◆ Problem statement
Omit the pictures, then reproduce exactly the line bearing "The height and width of the screenshot is (184, 248)." and every line after it up to and including the last line of the entries below.

+-------+

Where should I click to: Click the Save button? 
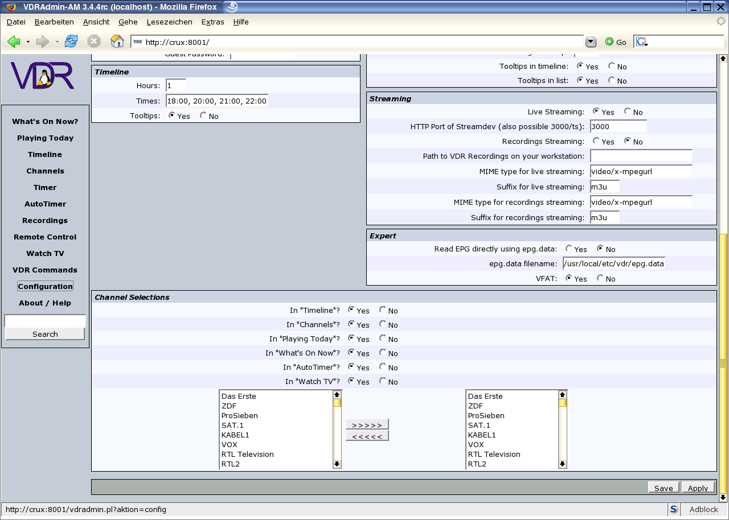pyautogui.click(x=664, y=488)
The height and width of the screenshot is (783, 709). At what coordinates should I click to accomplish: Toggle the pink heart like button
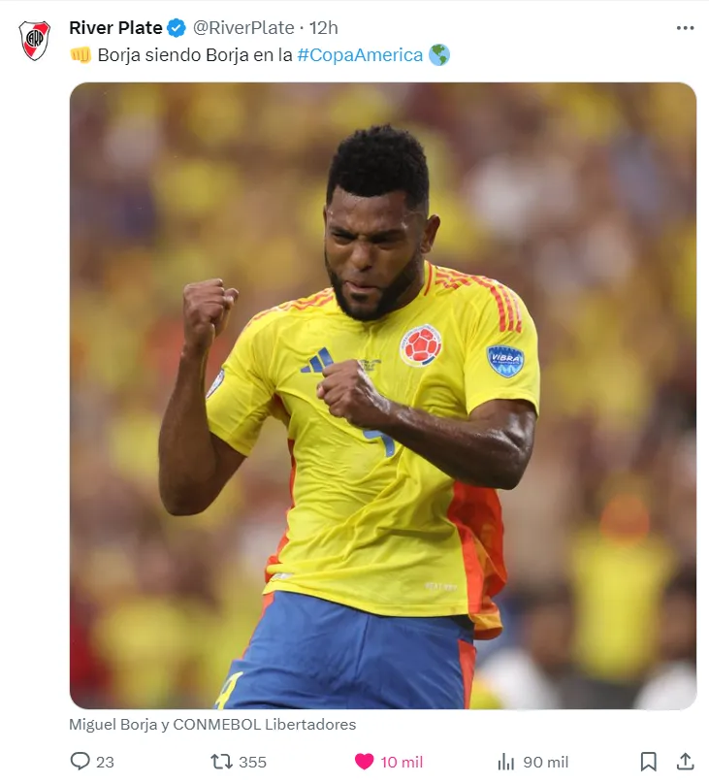364,762
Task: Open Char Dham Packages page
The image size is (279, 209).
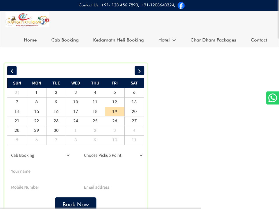Action: 213,40
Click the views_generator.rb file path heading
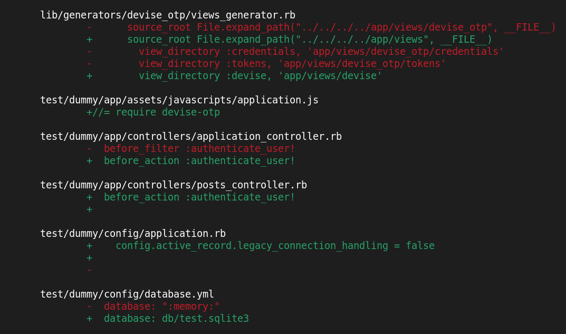 click(168, 15)
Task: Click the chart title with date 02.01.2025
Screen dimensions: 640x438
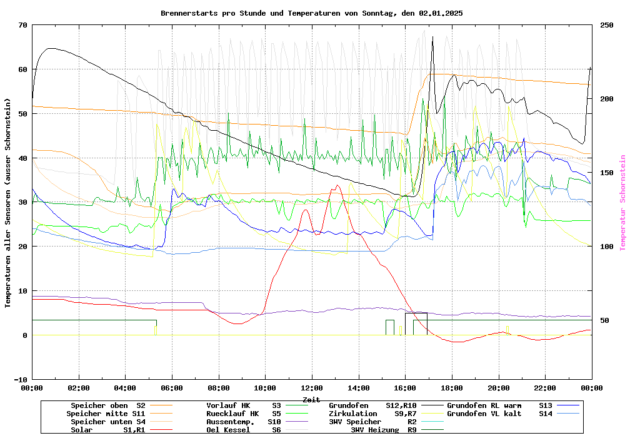Action: click(311, 13)
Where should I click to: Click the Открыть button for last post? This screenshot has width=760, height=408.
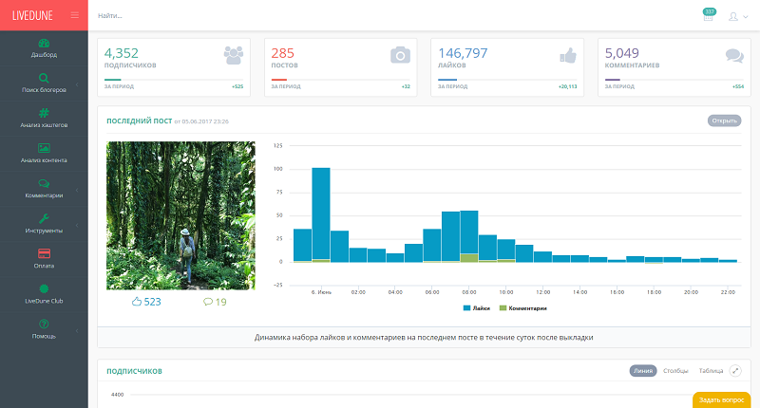click(724, 121)
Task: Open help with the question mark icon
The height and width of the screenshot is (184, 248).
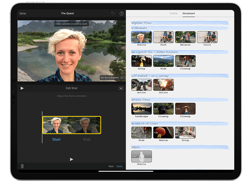Action: click(x=121, y=14)
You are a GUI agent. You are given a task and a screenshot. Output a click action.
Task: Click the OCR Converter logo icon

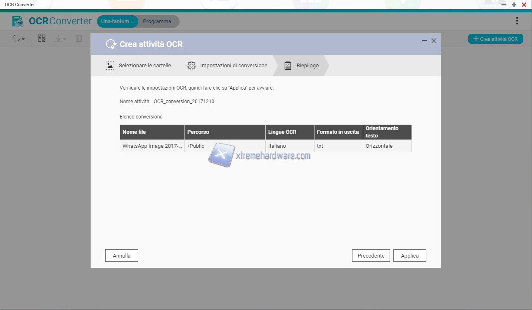18,21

+-------+

◆ Task output
The height and width of the screenshot is (184, 248).
Action: click(x=121, y=14)
You are a GUI agent. You are given a task and a screenshot. Output a click action.
Task: Click the OCR Converter logo icon

18,21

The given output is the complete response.